Письменное задание
Верните без изменений все записи от самого начала вниз до строки, содержащей «tap(13, 289)», включая обе границы.

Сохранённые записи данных
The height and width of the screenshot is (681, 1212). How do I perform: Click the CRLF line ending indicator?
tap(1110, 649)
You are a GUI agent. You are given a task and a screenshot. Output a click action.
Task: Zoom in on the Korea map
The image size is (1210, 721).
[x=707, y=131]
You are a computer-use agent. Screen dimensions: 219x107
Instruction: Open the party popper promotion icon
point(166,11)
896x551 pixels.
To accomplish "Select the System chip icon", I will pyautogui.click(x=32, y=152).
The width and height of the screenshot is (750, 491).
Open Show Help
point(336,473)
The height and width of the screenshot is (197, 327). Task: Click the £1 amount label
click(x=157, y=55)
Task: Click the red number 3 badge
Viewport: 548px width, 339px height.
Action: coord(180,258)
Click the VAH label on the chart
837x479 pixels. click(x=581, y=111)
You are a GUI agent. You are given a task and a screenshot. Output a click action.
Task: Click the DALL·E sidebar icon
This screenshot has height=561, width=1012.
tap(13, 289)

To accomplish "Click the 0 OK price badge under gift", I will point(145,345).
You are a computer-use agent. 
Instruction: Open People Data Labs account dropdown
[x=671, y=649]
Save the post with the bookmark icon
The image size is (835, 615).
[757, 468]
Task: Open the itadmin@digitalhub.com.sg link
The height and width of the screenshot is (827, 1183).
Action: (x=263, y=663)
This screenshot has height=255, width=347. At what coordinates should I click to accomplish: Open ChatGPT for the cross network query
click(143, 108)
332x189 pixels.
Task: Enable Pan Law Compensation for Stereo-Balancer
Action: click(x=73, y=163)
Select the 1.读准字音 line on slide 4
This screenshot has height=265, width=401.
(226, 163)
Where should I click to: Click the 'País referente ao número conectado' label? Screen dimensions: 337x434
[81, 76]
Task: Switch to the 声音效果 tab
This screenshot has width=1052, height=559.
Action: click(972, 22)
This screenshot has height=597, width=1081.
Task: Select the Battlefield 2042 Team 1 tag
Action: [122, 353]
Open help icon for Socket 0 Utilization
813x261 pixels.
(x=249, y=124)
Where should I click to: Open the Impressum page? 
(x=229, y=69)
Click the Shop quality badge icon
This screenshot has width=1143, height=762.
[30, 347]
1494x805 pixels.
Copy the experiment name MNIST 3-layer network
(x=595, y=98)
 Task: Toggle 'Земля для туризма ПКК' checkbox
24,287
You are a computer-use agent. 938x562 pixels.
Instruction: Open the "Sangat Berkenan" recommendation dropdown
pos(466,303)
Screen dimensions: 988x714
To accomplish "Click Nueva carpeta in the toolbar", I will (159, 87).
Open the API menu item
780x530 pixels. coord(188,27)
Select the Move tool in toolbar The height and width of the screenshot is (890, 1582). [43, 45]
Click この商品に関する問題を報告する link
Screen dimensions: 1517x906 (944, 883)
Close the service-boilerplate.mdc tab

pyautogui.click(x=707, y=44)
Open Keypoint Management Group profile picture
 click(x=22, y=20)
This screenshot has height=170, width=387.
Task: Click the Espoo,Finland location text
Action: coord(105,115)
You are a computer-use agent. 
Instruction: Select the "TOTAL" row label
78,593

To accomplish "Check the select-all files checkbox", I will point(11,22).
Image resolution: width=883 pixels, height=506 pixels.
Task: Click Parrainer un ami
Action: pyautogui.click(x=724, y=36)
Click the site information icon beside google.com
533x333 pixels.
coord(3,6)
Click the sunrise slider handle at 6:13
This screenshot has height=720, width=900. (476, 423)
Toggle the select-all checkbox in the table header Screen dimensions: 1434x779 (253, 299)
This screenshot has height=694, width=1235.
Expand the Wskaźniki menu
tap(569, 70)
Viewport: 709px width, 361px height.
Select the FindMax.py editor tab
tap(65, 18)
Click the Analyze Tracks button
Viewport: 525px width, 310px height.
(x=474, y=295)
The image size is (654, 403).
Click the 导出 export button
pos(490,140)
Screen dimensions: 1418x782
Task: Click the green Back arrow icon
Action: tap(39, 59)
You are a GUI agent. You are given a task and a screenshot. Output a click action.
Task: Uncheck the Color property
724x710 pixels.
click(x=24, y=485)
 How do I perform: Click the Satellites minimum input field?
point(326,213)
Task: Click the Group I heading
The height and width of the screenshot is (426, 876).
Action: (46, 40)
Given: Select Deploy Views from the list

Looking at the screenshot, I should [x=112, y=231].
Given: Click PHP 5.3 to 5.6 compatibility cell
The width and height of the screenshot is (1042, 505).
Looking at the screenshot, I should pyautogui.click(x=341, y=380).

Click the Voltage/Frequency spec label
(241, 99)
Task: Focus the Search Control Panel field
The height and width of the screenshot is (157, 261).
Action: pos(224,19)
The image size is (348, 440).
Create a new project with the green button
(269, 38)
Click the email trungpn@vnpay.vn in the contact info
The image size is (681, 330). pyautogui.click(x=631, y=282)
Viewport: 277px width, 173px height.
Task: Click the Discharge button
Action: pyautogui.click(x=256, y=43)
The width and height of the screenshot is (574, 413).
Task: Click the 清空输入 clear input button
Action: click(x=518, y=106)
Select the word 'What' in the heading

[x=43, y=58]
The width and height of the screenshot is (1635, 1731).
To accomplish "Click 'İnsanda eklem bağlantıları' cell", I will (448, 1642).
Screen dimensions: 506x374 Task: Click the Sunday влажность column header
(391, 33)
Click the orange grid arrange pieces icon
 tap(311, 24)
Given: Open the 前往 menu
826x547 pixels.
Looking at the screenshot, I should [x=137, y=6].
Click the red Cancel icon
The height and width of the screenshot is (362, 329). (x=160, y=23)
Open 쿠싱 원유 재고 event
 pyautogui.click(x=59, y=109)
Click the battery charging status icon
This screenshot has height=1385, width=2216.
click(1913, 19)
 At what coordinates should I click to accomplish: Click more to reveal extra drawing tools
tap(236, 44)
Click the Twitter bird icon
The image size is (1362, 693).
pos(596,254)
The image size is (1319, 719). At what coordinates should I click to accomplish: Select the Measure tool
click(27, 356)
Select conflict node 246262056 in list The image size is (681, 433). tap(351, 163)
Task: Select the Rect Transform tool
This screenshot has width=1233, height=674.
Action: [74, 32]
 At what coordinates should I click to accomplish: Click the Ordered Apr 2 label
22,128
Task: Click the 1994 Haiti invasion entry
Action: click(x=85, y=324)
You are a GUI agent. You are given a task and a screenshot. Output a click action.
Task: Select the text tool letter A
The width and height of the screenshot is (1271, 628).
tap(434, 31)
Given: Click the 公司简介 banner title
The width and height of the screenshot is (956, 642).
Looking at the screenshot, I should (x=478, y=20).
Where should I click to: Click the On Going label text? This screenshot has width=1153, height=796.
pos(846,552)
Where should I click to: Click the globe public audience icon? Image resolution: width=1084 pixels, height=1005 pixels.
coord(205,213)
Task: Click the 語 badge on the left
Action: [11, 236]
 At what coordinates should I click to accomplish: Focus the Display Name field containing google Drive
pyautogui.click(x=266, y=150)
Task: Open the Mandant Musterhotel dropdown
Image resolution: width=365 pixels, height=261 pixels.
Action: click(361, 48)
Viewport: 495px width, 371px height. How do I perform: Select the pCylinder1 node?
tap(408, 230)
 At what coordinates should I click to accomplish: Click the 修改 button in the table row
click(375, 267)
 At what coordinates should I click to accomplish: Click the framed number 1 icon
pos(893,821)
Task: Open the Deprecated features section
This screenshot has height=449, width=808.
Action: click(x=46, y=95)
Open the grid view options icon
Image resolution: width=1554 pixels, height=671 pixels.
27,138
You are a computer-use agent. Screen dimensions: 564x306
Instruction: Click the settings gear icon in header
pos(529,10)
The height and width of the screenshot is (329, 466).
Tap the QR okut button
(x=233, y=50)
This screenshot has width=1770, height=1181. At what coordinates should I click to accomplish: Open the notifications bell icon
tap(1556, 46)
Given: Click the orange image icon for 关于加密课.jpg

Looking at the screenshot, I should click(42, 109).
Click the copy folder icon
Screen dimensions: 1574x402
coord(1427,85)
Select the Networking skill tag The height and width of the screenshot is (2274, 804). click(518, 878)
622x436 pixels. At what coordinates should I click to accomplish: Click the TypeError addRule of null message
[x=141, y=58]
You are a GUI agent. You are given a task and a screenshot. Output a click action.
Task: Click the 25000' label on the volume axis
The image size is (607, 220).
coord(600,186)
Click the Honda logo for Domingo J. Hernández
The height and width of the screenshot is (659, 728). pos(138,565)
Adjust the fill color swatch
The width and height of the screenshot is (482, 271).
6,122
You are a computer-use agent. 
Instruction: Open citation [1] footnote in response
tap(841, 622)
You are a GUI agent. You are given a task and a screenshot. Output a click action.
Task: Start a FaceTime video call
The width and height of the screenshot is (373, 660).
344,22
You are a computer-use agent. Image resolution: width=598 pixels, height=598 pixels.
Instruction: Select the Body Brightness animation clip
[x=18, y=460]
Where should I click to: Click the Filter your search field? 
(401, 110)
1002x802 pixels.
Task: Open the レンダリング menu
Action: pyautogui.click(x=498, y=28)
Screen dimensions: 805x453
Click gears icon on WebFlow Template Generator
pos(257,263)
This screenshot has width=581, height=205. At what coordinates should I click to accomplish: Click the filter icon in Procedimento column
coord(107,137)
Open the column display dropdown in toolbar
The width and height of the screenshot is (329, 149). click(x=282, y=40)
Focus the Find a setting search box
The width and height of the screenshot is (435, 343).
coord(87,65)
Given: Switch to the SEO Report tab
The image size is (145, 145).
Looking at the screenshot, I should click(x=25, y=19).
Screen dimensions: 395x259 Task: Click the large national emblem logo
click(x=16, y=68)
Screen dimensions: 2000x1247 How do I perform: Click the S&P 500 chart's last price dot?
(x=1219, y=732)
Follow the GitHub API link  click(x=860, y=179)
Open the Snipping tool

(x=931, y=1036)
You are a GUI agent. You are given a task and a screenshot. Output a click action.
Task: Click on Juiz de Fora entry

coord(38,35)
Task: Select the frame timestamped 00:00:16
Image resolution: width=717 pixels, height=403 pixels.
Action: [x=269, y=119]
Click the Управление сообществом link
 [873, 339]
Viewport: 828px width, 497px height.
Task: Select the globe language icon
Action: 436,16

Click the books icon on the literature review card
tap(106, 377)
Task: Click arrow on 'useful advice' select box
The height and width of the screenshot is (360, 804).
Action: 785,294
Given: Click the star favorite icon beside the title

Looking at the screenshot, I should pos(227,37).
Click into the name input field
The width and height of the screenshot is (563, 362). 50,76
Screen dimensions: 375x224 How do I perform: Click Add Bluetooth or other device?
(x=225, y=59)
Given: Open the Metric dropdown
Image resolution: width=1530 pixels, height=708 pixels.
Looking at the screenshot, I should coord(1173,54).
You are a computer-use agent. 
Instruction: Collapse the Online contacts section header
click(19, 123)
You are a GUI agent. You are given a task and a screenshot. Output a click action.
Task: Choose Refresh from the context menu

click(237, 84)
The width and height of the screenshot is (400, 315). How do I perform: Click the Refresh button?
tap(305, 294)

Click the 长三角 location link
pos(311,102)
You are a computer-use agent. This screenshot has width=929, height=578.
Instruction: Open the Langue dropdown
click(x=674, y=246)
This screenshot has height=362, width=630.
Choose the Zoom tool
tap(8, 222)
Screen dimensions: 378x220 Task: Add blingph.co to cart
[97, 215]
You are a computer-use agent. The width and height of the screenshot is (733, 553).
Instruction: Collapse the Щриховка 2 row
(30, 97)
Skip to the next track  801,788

Решение
The height and width of the screenshot is (681, 1212). How do I perform: Click the CRLF line ending indicator?
tap(1110, 649)
You are a GUI agent. You are given a task and a screenshot. Output a click action.
Task: Zoom in on the Korea map
The image size is (1210, 721).
[x=707, y=131]
You are a computer-use agent. Screen dimensions: 219x107
Instruction: Open the party popper promotion icon
point(166,11)
896x551 pixels.
To accomplish "Select the System chip icon", I will pyautogui.click(x=32, y=152).
The width and height of the screenshot is (750, 491).
Open Show Help
point(336,473)
The height and width of the screenshot is (197, 327). Task: Click the £1 amount label
click(x=157, y=55)
Task: Click the red number 3 badge
Viewport: 548px width, 339px height.
Action: coord(180,258)
Click the VAH label on the chart
837x479 pixels. click(x=581, y=111)
You are a GUI agent. You are given a task and a screenshot. Output a click action.
Task: Click the DALL·E sidebar icon
This screenshot has height=561, width=1012.
tap(13, 289)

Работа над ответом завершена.